### Problem description
Reproduce all lines of the listing below in which the word "height" occurs.

### Records provided
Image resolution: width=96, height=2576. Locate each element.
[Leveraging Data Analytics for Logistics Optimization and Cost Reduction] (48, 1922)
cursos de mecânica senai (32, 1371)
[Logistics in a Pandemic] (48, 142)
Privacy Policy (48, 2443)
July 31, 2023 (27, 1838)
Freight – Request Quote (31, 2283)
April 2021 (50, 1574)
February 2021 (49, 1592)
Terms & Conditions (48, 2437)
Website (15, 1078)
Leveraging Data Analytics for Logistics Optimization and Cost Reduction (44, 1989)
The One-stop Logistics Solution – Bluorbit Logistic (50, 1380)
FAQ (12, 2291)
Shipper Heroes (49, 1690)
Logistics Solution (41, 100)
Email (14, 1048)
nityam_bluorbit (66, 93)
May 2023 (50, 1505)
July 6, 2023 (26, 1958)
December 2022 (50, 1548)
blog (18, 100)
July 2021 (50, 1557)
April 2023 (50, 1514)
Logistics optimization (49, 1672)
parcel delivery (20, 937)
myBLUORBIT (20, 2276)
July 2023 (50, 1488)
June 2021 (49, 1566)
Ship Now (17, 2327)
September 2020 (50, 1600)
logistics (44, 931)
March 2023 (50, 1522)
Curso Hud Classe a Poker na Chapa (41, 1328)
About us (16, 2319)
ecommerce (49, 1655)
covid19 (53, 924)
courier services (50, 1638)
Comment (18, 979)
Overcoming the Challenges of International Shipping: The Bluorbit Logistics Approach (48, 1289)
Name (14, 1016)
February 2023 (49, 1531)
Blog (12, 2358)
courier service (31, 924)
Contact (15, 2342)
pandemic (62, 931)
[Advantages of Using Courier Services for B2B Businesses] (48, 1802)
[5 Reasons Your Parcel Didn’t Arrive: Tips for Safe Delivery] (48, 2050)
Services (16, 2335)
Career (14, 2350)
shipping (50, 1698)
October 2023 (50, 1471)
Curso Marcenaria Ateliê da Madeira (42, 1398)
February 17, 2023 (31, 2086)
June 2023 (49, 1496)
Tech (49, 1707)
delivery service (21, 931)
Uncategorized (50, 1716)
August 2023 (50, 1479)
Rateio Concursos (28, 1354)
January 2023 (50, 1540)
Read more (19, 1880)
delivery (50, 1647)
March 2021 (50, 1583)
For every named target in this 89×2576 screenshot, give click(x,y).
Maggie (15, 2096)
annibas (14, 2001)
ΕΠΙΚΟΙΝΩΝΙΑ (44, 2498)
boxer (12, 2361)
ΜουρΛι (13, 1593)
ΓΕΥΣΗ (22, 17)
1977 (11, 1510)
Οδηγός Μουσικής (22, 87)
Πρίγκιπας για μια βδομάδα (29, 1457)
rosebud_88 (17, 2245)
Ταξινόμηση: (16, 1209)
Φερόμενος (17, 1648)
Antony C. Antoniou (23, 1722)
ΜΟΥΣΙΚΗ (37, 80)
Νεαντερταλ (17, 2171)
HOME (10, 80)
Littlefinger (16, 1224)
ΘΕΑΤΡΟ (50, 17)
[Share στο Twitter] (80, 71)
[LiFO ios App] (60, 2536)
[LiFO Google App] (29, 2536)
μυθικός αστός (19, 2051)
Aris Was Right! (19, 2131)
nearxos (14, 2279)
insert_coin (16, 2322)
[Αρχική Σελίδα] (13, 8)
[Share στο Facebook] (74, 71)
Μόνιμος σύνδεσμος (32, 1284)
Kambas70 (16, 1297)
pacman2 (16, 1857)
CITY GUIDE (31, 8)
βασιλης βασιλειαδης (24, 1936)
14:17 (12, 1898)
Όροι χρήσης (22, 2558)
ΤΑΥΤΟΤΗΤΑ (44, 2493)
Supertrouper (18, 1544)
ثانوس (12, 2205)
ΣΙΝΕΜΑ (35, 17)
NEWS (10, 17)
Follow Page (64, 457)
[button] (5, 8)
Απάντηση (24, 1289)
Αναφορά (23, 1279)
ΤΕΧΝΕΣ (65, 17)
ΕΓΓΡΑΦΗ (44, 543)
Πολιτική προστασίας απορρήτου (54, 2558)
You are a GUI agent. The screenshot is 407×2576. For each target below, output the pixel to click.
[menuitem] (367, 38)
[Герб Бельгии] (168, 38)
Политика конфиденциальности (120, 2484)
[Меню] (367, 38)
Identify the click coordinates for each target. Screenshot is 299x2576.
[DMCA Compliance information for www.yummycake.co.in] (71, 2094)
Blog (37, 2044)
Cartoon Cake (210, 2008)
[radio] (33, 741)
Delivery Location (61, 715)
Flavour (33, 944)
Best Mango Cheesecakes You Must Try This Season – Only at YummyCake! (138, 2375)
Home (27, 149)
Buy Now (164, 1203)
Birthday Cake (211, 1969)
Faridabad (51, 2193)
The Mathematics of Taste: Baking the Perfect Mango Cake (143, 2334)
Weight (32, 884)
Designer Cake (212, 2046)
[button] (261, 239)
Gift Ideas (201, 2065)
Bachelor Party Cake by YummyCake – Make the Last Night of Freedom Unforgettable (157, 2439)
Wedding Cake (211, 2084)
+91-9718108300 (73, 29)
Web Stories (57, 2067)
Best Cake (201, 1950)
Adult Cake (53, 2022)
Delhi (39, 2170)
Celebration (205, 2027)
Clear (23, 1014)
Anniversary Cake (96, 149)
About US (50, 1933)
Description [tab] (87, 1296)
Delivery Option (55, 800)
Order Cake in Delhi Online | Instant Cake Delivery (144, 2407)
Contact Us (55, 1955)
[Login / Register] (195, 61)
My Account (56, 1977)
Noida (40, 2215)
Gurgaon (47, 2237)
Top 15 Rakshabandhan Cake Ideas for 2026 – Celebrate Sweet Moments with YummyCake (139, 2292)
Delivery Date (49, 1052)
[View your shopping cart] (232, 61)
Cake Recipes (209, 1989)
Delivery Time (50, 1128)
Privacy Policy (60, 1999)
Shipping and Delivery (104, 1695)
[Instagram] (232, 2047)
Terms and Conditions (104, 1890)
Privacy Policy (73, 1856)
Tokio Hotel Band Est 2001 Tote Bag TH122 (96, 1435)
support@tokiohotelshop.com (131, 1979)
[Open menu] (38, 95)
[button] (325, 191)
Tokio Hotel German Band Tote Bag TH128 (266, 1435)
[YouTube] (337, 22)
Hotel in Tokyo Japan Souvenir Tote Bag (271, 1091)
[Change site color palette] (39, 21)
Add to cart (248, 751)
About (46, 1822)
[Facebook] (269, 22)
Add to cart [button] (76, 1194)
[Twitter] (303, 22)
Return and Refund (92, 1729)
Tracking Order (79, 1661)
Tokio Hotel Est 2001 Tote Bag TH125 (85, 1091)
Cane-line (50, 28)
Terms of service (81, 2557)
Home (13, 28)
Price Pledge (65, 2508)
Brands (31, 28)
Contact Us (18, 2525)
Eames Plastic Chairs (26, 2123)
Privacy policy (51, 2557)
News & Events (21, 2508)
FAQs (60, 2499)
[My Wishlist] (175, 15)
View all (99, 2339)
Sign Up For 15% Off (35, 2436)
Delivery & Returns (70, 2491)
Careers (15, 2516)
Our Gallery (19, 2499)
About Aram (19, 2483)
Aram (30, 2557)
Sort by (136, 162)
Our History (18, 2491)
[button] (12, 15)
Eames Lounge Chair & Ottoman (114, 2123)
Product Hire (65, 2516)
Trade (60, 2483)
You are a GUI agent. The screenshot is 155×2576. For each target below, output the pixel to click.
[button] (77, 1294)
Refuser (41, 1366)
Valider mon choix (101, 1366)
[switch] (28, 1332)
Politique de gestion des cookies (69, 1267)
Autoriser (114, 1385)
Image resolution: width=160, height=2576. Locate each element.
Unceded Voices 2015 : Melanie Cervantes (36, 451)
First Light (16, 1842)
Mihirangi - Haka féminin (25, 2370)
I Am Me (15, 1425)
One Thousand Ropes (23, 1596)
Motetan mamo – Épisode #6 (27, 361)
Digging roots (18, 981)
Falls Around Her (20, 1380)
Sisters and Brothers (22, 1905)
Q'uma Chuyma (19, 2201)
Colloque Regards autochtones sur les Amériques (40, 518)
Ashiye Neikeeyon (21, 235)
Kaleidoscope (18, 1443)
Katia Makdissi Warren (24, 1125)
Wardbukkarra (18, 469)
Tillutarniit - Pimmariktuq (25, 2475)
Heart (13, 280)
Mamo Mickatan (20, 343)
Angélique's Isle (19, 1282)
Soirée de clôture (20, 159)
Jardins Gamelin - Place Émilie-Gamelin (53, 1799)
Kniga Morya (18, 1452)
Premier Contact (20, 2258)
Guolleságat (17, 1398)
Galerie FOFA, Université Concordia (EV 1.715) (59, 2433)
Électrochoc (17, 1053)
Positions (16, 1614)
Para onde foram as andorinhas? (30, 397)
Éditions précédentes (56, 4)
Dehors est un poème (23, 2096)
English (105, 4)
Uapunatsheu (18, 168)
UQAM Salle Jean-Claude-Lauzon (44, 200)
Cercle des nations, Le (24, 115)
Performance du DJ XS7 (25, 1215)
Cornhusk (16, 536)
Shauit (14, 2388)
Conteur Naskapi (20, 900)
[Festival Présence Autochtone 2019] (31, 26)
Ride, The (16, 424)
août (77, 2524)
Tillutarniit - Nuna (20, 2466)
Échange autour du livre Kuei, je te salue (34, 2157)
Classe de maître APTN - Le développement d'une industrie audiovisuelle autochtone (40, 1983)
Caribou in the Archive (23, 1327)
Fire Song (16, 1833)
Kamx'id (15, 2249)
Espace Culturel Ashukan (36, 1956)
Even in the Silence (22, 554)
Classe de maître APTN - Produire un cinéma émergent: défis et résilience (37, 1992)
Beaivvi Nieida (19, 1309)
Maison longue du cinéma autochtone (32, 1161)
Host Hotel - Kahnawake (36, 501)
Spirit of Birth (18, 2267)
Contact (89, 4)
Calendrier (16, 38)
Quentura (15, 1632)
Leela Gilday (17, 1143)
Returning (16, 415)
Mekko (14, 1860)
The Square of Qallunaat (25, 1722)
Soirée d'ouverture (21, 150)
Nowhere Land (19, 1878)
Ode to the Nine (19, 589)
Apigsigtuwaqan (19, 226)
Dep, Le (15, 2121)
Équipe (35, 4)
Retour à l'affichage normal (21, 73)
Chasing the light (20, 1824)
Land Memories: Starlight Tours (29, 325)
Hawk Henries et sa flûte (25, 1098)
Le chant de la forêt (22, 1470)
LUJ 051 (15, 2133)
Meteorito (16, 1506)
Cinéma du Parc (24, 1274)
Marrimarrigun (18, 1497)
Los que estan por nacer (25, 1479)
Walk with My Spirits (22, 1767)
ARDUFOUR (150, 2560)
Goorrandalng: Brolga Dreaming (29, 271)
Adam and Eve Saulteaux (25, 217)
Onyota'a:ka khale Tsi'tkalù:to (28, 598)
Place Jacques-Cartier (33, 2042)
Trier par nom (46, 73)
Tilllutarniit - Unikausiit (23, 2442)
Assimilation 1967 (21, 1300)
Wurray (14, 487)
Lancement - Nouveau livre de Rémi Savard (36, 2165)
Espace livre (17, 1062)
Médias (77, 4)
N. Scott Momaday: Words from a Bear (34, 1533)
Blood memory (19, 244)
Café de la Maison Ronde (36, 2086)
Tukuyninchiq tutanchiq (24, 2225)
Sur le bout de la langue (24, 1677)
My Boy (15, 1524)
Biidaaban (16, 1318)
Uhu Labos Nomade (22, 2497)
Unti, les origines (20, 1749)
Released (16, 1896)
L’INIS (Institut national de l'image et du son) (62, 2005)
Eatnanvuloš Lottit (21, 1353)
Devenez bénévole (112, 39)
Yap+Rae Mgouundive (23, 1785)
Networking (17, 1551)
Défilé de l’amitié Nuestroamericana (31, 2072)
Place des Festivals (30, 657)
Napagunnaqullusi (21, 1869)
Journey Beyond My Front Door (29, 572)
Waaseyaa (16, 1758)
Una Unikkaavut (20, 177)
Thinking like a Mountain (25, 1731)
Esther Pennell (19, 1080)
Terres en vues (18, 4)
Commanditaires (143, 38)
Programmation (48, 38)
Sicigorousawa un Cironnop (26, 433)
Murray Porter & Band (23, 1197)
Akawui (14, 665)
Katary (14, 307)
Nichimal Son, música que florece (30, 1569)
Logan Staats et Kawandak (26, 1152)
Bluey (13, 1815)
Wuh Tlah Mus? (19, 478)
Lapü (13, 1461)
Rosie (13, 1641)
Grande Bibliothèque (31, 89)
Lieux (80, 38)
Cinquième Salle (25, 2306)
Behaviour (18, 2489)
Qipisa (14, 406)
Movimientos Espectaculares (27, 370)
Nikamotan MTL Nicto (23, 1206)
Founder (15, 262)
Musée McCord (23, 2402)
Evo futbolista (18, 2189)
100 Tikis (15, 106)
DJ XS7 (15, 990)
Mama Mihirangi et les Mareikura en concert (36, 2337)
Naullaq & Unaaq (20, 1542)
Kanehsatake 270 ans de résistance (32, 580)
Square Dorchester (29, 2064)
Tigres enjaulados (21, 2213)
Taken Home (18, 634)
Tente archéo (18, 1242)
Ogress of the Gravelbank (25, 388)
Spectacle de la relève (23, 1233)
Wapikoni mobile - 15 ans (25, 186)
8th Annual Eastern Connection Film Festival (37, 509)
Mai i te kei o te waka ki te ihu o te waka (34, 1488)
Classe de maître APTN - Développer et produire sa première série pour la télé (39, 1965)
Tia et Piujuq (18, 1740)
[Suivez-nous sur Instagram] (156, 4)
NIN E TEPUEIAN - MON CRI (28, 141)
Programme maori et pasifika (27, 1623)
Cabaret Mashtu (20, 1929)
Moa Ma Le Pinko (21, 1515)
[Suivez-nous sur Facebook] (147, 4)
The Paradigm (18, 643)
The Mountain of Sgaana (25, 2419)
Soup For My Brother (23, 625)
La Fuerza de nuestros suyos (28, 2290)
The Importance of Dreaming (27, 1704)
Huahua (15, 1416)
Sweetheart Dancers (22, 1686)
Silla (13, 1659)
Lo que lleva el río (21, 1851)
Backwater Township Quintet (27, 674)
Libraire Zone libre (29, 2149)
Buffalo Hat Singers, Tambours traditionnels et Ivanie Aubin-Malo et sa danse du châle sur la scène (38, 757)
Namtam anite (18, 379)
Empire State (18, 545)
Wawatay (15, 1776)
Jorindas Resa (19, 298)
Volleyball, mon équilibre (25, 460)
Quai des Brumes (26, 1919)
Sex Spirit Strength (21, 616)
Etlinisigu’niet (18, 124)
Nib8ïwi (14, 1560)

### Response
Image resolution: width=96, height=2576. Locate each element.
Image resolution: width=160, height=2576. Locate each element.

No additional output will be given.